Scoprirà che i motivi, per i quali alcuni potenti individui stanno dando la caccia all’ormai anziano Dambourg, sono connessi a una serie di losche malversazioni commesse in passato da costoro ai danni dei reduci della Guerra dei Cent’anni; appropriazioni che il vecchio brigante vorrebbe smascherare. Sopra tutti vi è implicato pure Jacques de Villiers attuale prevosto di Parigi, la spietata mano della giustizia francese in nome di re Luigi XI e, guarda caso, proprio colui che ha graziato Villon.

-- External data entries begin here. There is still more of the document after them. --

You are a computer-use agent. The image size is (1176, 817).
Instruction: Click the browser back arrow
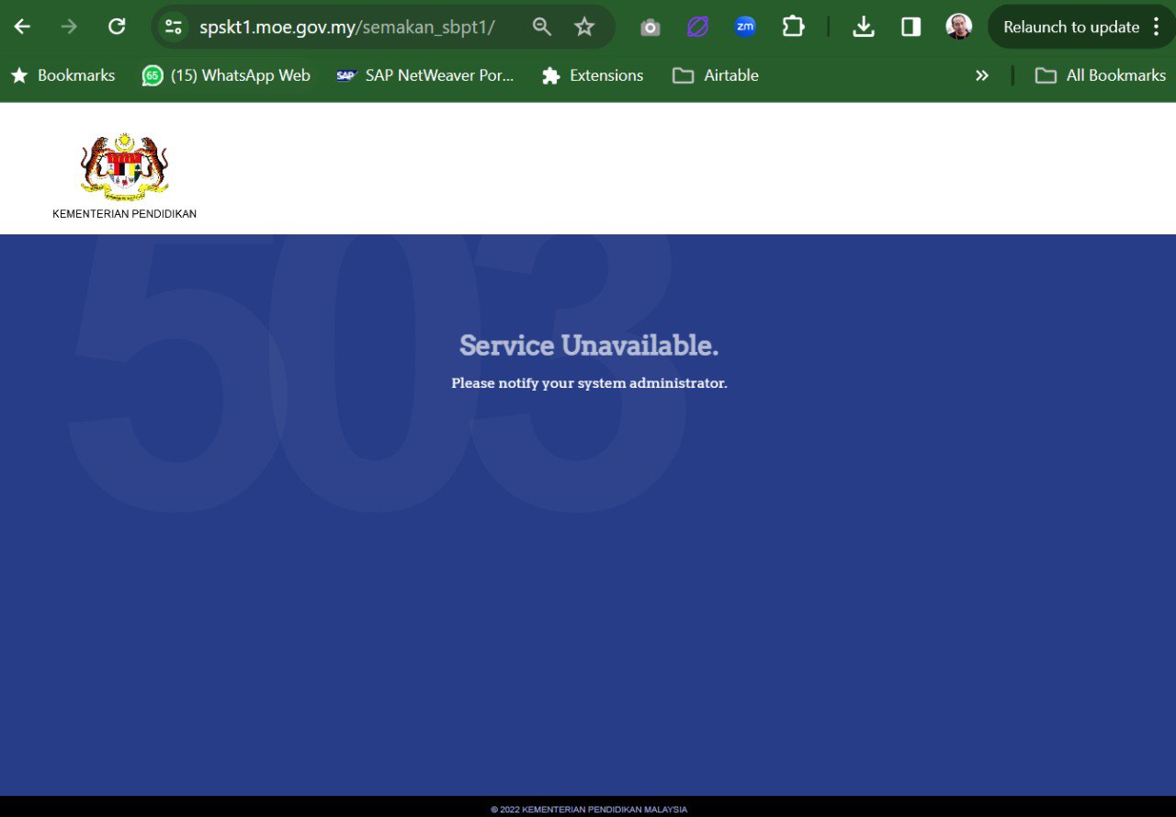pyautogui.click(x=22, y=27)

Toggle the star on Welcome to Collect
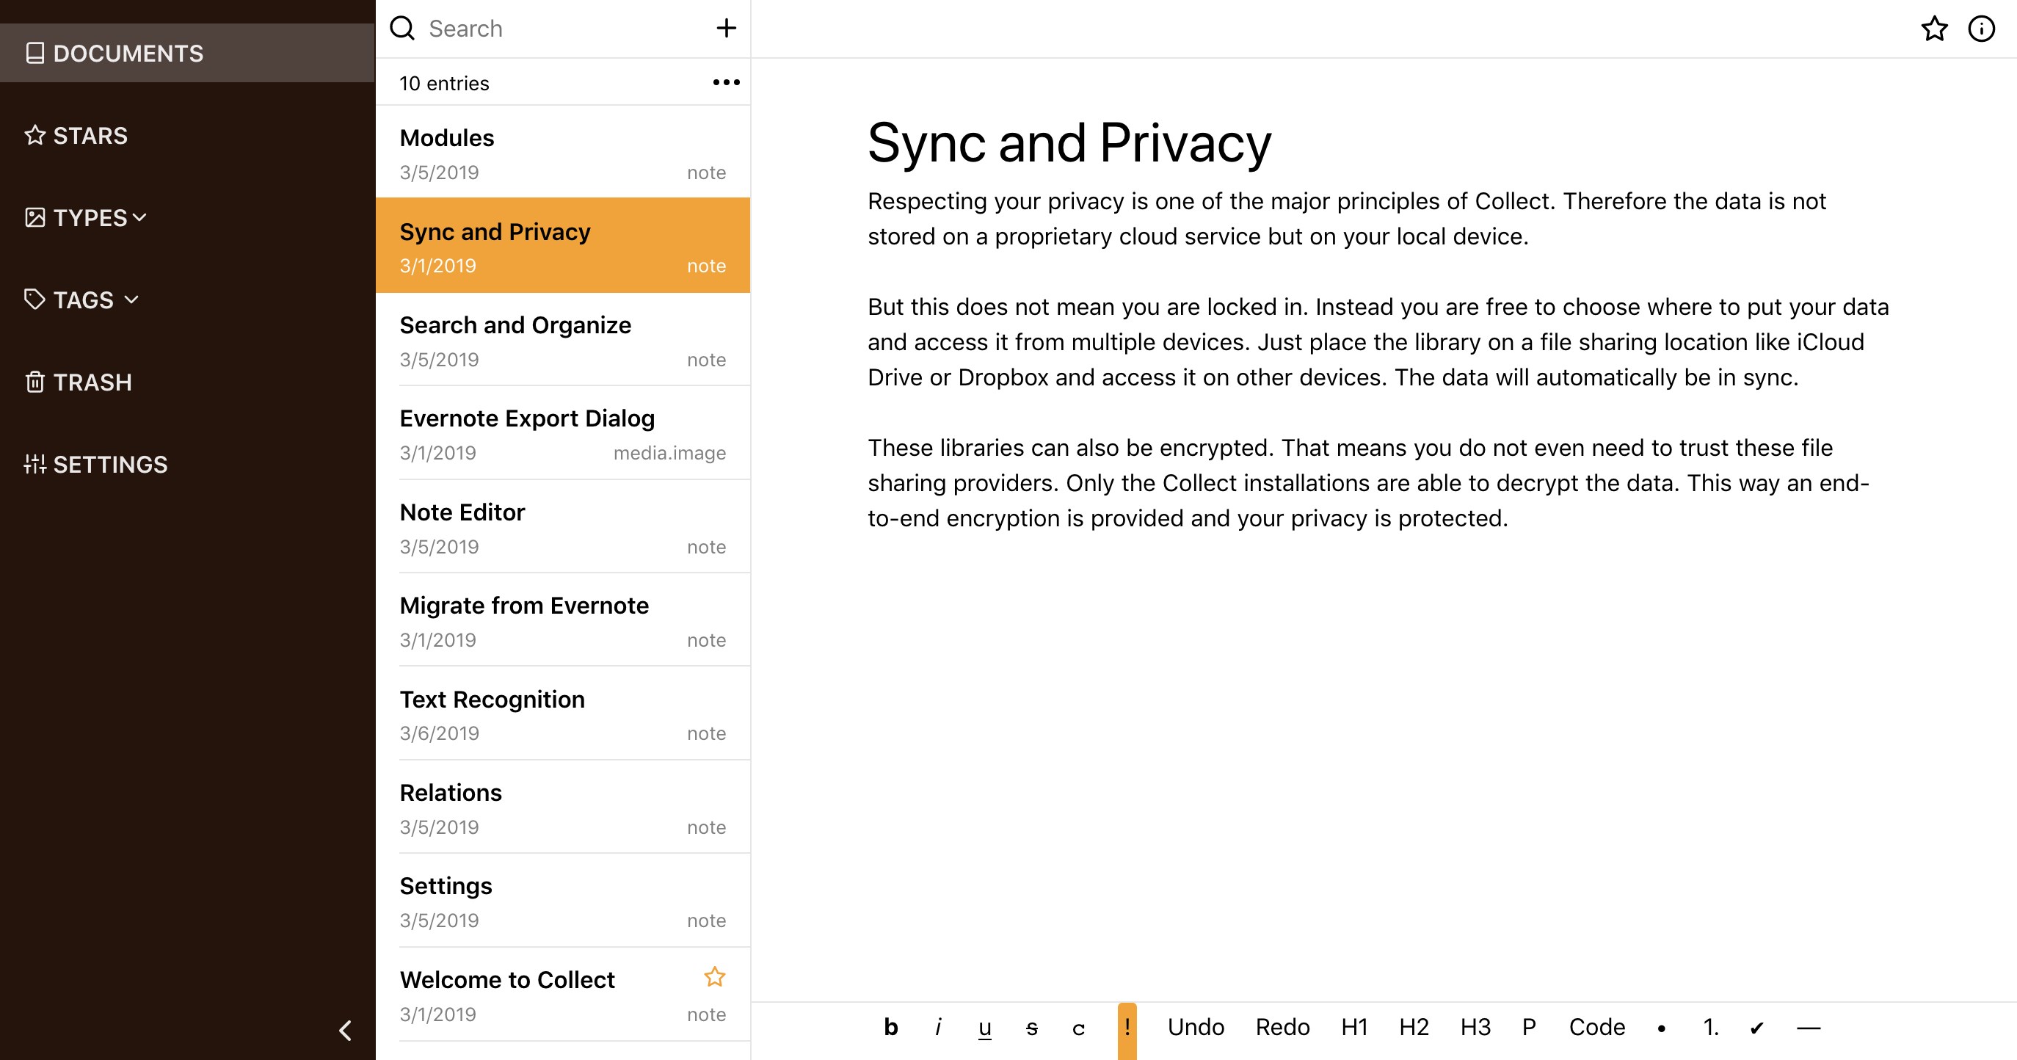tap(714, 977)
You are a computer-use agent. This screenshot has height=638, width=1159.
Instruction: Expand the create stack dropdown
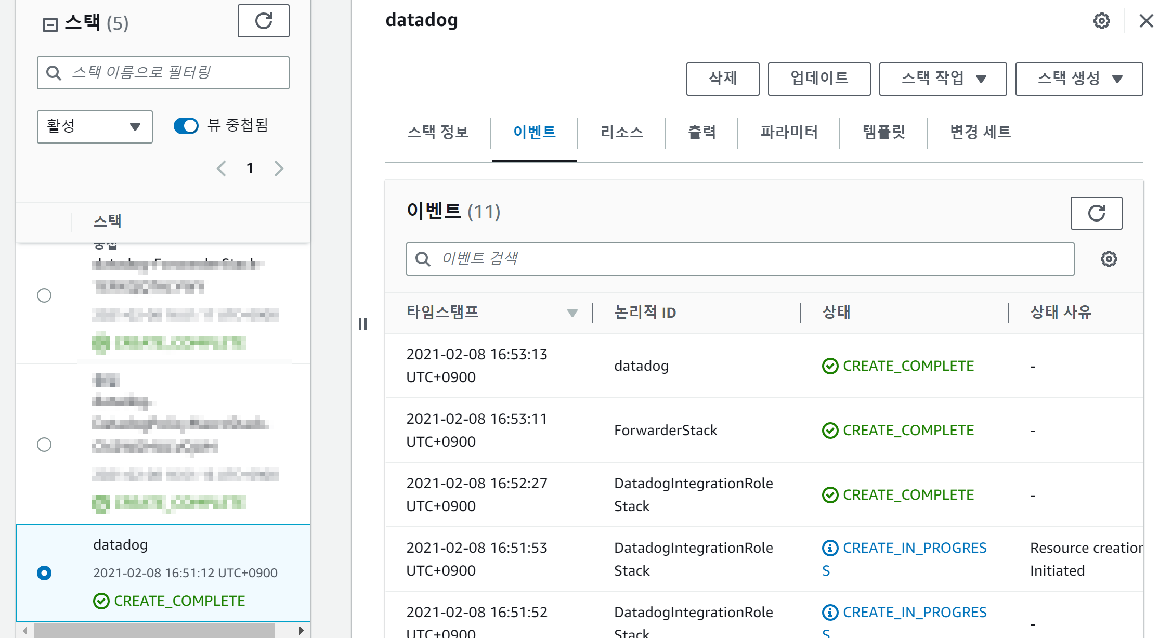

Intrecciata con questa vicenda ve n’è una ancor più oscura connessa a una misteriosa ampullae diaboli che vedrebbe coinvolto, addirittura, Pedro Zacosta, Gran Maestro dei Cavalieri Ospitalieri.
Vaso di coccio in mezzo a questa miriade di agguerritissimi vasi di ferro, François Villon dovrà dar fondo a tutta la sua inventiva e cercare l’appoggio delle poche amicizie che gli sono rimaste per districarsi dagli impicci e far salva la vita.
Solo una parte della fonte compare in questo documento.